Especially important for syndication is the fact that VideoCensus has a proprietary tagging technology that participating Web sites can place on the video stream (via the player). This way, Nielsen can track it across all Web sites using the same player. As a result, sites distributing content via a tagged video player (e.g., Hulu) can get very granular audience data and streaming credit for videos viewed on partner sites.

According to Derek Swanson, senior product manager at Nielsen, VideoCensus offers media companies three advantages over competing systems:

1. Tagged stream counts match those of the media company, doing away with debate over panel/server discrepancies.

2. VideoCensus "follows the video," enabling traffic that has been syndicated to other sites to be credited back to the media company.

3. Custom reporting rollups enable media companies to package and represent their traffic in relevant ways to the buying community.

In addition to VideoCensus, says Swanson, Nielsen has an additional service, dubbed “Digital Media Manager,” which constantly monitors dozens of top video sites and uses a Web crawler to locate TV video content on other Web sites.
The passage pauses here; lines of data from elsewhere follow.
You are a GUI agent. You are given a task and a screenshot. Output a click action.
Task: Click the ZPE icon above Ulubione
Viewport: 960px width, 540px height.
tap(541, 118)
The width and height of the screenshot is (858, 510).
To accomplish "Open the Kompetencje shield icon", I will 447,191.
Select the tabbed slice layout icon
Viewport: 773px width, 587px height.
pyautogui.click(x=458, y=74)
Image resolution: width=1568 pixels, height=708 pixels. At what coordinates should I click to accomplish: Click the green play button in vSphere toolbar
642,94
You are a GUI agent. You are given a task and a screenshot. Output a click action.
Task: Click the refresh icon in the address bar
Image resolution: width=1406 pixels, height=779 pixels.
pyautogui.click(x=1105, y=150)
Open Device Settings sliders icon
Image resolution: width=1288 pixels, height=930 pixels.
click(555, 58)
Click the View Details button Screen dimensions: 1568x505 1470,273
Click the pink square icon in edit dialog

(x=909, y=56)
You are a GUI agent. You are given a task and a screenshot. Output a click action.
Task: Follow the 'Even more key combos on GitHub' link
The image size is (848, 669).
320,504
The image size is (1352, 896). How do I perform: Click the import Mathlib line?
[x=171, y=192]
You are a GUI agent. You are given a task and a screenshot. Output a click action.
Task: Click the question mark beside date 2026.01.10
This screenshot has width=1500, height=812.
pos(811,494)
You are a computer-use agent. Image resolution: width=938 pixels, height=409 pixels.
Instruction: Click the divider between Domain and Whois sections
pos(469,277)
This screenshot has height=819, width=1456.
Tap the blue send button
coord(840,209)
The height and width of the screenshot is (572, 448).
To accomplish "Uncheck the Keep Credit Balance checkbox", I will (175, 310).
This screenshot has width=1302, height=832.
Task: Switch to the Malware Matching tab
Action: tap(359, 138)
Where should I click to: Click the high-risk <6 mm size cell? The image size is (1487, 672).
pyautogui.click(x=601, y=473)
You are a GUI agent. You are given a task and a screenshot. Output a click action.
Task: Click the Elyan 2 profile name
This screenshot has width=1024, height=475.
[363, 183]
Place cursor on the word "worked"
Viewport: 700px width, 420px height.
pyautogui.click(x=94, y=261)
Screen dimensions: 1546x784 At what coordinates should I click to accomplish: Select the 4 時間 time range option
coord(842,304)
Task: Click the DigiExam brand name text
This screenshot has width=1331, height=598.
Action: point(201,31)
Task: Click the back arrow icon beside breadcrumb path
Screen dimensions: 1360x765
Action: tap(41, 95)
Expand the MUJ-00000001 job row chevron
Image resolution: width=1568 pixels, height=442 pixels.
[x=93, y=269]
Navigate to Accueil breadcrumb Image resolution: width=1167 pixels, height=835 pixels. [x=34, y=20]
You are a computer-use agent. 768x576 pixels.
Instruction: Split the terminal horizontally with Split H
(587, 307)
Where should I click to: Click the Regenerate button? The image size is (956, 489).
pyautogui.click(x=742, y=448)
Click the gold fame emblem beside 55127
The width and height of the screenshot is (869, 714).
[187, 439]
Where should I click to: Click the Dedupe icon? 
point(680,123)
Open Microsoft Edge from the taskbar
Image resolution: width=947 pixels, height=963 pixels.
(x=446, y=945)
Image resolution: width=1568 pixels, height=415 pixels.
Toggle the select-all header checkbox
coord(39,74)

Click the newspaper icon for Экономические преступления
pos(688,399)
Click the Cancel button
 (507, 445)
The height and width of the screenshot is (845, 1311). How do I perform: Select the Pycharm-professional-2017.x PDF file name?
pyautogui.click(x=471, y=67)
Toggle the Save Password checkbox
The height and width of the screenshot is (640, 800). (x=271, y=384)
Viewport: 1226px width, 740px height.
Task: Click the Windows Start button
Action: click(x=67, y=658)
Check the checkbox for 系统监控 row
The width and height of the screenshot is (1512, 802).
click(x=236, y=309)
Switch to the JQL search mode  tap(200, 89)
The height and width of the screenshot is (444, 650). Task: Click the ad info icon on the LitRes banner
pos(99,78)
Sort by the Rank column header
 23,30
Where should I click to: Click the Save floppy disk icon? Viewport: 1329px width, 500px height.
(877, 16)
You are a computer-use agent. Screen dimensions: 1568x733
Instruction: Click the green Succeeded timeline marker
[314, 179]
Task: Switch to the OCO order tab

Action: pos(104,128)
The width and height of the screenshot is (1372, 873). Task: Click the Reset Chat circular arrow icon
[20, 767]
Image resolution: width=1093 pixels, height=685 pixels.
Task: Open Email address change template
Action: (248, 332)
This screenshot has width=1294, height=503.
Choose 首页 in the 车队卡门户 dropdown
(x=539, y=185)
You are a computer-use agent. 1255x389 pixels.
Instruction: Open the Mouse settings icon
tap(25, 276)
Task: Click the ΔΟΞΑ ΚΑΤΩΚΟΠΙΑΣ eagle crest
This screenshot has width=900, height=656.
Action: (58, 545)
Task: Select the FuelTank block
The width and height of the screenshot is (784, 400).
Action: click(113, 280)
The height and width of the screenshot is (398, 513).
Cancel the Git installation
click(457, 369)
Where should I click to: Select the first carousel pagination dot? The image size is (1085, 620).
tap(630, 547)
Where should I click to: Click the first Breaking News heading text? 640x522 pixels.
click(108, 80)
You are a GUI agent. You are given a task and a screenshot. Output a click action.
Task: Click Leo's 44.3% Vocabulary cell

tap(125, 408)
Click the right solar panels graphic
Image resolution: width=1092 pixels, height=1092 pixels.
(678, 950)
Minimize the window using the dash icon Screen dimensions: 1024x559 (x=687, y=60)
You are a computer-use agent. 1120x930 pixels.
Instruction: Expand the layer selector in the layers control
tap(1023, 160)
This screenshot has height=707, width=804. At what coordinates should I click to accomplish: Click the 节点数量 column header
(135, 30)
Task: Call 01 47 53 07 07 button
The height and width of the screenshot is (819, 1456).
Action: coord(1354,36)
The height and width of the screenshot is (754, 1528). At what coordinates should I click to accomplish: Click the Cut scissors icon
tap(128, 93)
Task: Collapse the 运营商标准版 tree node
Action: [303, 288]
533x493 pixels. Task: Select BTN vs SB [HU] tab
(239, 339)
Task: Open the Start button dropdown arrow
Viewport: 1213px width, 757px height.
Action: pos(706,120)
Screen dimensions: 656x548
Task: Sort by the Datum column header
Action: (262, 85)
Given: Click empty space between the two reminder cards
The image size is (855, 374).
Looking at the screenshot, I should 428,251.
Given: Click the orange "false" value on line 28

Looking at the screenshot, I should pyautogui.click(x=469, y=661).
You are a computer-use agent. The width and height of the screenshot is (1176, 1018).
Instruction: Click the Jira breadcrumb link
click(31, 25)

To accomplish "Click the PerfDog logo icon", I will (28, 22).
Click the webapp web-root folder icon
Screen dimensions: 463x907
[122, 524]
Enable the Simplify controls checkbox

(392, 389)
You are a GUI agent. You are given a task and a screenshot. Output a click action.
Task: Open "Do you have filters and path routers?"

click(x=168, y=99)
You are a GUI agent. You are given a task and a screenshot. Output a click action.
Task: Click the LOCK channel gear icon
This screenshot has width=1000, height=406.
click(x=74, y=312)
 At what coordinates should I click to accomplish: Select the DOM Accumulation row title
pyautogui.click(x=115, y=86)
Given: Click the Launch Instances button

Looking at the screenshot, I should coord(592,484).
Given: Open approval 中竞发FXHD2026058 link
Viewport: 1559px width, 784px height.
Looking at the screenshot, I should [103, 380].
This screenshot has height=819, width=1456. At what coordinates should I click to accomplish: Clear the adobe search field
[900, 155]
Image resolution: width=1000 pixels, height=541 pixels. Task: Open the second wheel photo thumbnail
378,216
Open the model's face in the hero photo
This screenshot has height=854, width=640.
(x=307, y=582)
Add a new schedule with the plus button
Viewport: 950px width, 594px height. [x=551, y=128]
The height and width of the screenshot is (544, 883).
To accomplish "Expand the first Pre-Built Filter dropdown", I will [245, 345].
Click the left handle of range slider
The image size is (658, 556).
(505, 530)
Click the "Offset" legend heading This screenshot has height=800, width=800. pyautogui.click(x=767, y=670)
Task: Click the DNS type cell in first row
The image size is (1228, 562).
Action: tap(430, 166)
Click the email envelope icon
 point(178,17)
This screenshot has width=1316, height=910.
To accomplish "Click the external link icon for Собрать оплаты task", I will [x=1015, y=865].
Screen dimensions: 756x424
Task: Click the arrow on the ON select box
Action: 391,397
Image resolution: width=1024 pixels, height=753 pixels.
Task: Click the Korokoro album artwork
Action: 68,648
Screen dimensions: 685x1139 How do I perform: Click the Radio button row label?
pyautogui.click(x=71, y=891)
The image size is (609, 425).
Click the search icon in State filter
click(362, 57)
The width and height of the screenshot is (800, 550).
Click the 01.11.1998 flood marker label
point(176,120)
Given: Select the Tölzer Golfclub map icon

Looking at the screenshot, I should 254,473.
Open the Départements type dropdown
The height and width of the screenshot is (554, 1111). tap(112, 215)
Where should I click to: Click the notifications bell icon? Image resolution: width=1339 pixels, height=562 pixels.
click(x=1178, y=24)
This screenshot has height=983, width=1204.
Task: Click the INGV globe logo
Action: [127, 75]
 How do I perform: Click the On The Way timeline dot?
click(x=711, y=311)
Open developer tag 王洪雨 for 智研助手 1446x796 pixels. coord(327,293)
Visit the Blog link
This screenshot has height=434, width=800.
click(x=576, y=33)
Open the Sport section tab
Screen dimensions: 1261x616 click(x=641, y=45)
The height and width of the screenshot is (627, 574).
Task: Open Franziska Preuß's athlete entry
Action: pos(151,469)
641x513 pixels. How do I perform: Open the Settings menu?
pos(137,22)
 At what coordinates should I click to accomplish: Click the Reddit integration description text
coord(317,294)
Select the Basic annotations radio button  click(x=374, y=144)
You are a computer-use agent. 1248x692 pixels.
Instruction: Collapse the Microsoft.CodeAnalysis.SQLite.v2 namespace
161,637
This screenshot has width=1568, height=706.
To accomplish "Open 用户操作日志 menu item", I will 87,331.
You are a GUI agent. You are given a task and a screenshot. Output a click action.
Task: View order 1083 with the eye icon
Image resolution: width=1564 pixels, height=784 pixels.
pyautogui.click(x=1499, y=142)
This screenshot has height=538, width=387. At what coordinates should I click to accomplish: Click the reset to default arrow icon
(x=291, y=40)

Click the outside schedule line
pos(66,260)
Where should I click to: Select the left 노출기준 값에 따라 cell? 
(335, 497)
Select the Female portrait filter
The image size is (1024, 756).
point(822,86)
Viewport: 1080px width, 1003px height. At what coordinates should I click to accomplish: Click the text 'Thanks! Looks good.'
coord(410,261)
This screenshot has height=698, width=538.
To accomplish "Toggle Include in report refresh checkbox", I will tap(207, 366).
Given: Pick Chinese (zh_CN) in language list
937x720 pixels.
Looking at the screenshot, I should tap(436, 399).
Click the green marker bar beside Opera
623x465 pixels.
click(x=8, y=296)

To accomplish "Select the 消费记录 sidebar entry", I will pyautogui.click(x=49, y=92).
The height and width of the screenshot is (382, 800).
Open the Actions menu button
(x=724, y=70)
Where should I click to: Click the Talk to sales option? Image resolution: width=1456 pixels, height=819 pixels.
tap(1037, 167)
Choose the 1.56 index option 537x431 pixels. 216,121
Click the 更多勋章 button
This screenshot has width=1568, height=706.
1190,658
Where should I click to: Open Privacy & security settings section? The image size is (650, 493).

Since these have limited distribution (100 sites account for perhaps 99 percent of video traffic), this is not as challenging as it sounds. Increasing its reach is the fact that professionally produced programs that air on regular TV already have Nielsen “watermarks” (the AMOL encoding system as well as audience encoding). When these shows are downloaded off the air via DVRs and sent by users to friends, Nielsen can track them through these watermarks.

Video streaming via syndication -- that is, formal agreements among Web sites to carry both video and any embedded advertising -- is still in its infancy, as many sites are trying to preserve exclusivity. Much of the multiple-site distribution at the moment is viral in nature and hence cannot be considered syndication. However, Nielsen’s proven ability to track video even across unexpected pathways will serve it in good stead to provide audience measurement when, as Swanson expects, content owners perceive the value of broad distribution across multiple Web sites in a fragmenting Web environment.